Following a discussion today on how best to fill short-term funding gaps with tuition hikes, members of the Board of Trustees will focus their attention on the long-term financial health of the University.
Between 2008 and 2009, the Chapel Hill Investment Fund’s value decreased 19.8 percent, from $2.22 billion to $1.78 billion. This fund makes up most of the University’s endowment.
In the last two fiscal years, the fund bounced back, and once again is $2.22 billion.
Jon King, president and CEO of the UNC Management Co., which manages the fund, will give his annual report to the budget, finance and audit committee of the board today about the University’s endowment.
The endowment is made up of privately donated funds.

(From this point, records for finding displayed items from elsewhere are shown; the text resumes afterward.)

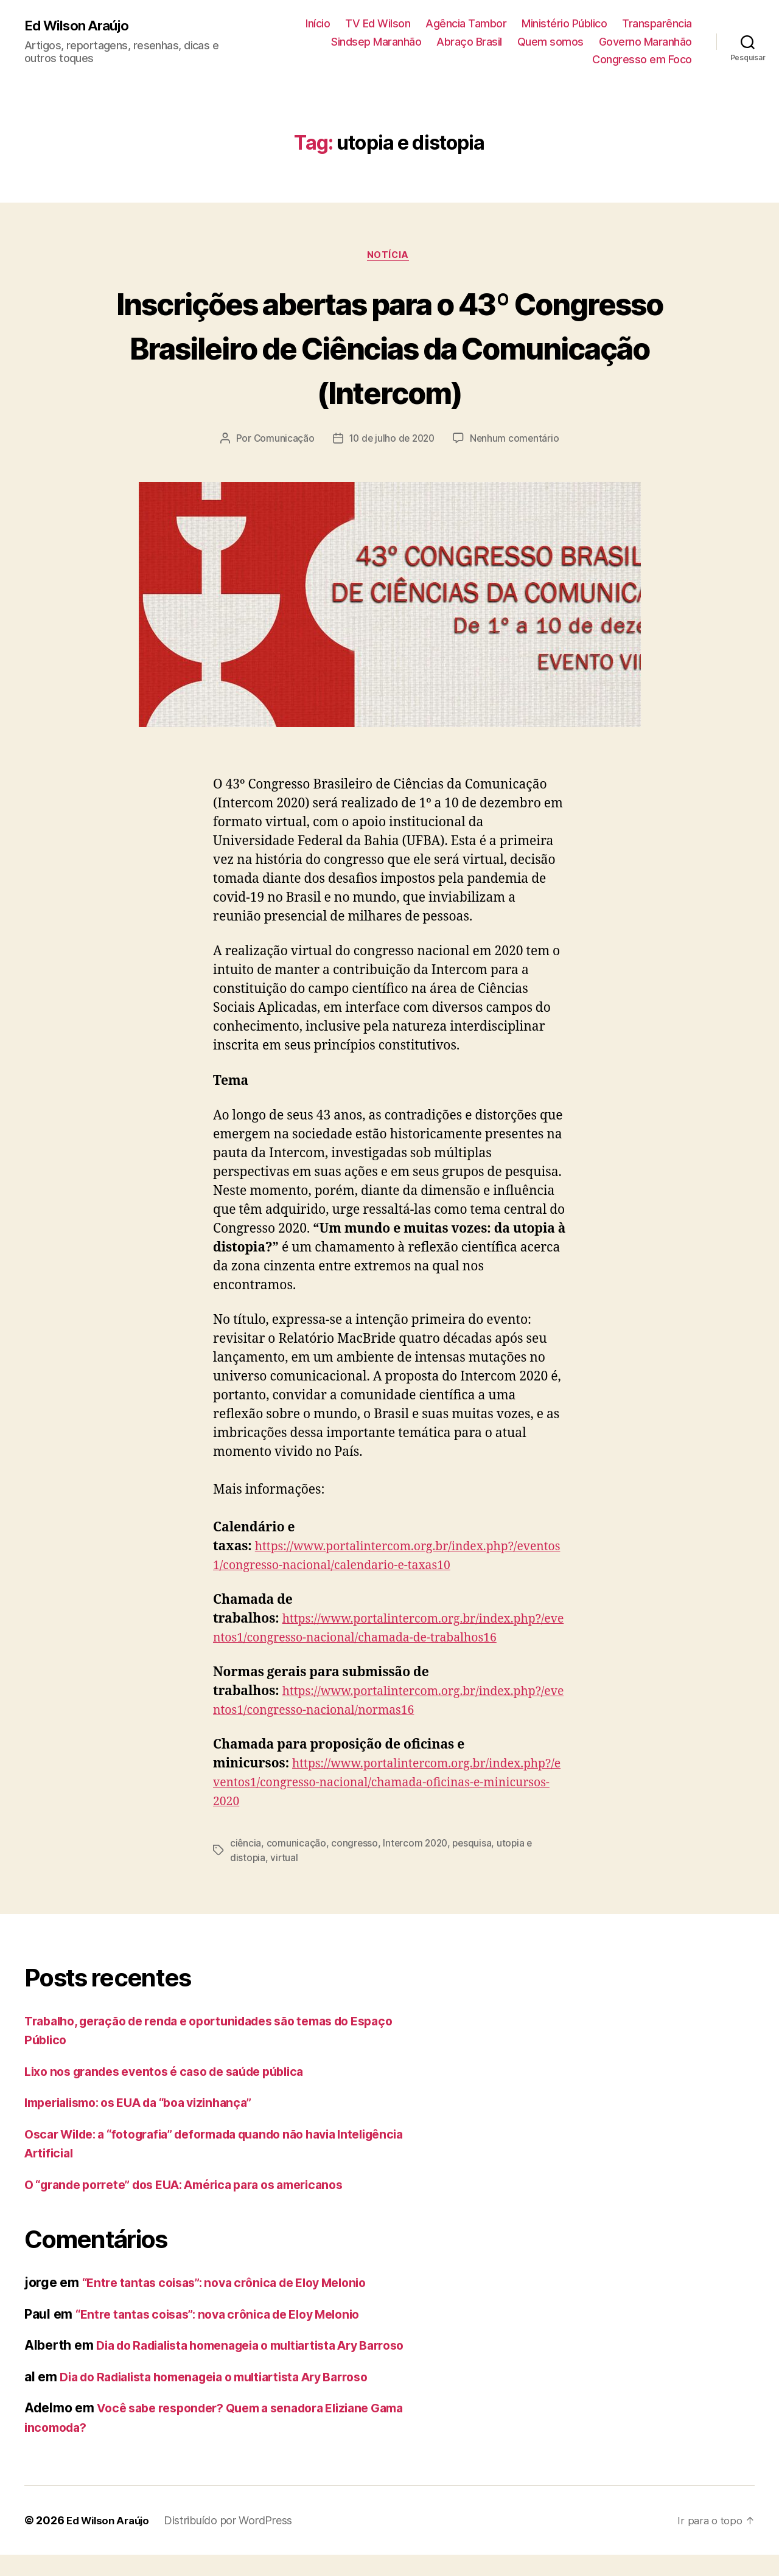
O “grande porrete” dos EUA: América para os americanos (200, 2186)
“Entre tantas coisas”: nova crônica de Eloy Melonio (236, 2284)
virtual (285, 1860)
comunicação (297, 1845)
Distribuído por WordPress (234, 2541)
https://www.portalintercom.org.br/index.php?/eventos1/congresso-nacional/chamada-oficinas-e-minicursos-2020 (386, 1785)
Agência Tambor (465, 23)
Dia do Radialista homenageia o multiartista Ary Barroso (230, 2397)
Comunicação (281, 440)
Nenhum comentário (517, 440)
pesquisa (477, 1845)
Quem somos (550, 41)
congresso (356, 1845)
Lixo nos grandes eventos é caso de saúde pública (177, 2073)
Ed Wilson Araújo (80, 25)
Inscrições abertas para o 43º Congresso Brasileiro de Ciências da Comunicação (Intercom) (389, 348)
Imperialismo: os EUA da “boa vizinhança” (150, 2104)
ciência (246, 1845)
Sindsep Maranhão (376, 41)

Most donations are restricted to specific uses.
The donated money is then invested, and the interest from the investment funds the endowment’s goals.
The endowment focuses on the long-term growth of UNC, especially through funding scholarships and faculty positions.
King said the percentage of the total endowment made available each year for use by the school changes depending on economic circumstances.
That percent bottomed out at 4.4 percent in 2008, and increased to 5.6 percent for the last fiscal year.
King said his group invests the endowment conservatively compared to other universities.
“We tend to go down less in down markets and up less in up markets,” he said.
“In fiscal (year) 2009, a lot of the Ivy League schools with very large endowments reported losses of 25 to 30 percent, and we lost 19.8 percent,” he said.
By contrast, the value of UNC’s fund increased 14.4 percent from 2010 to 2011, while the University of Virginia’s endowment value increased 20 percent.
During the tuition and fee advisory task force meeting on Monday, students questioned Executive Vice Chancellor and Provost Bruce Carney about why UNC hasn’t used endowment funds to make up for the losses in state funding.
Dick Mann, vice chancellor for finance and administration, said this funding isn’t as available as it seems, with the vast majority of it being donated for specific uses.
“Most of that is already budgeted for very specific things,” he said.
He added that private universities typically have more unrestricted private funds than public universities.
Del Helton, associate director for donor relations in the College of Arts and Sciences, said the college has not considered dipping into its endowment.
“You want this money to be here for future generations,” she said. “It’s very dangerous over the long term because once that money is gone, it’s gone.”
Cecil Wooten, chairman of the Department of Classics, said endowments are crucial for the department.
He said the J. P. Harland Endowment Fund provides about $8,000 a year for graduate archeology students to travel to Europe, which is necessary for their education.
But the endowment also attracts students to the department, he said.
“When graduate students apply to this department … one of the questions they ask is, ‘Is there money available for travel in the summer?’” he said. “If I said no, we would not attract a lot of the good students that we do attract.”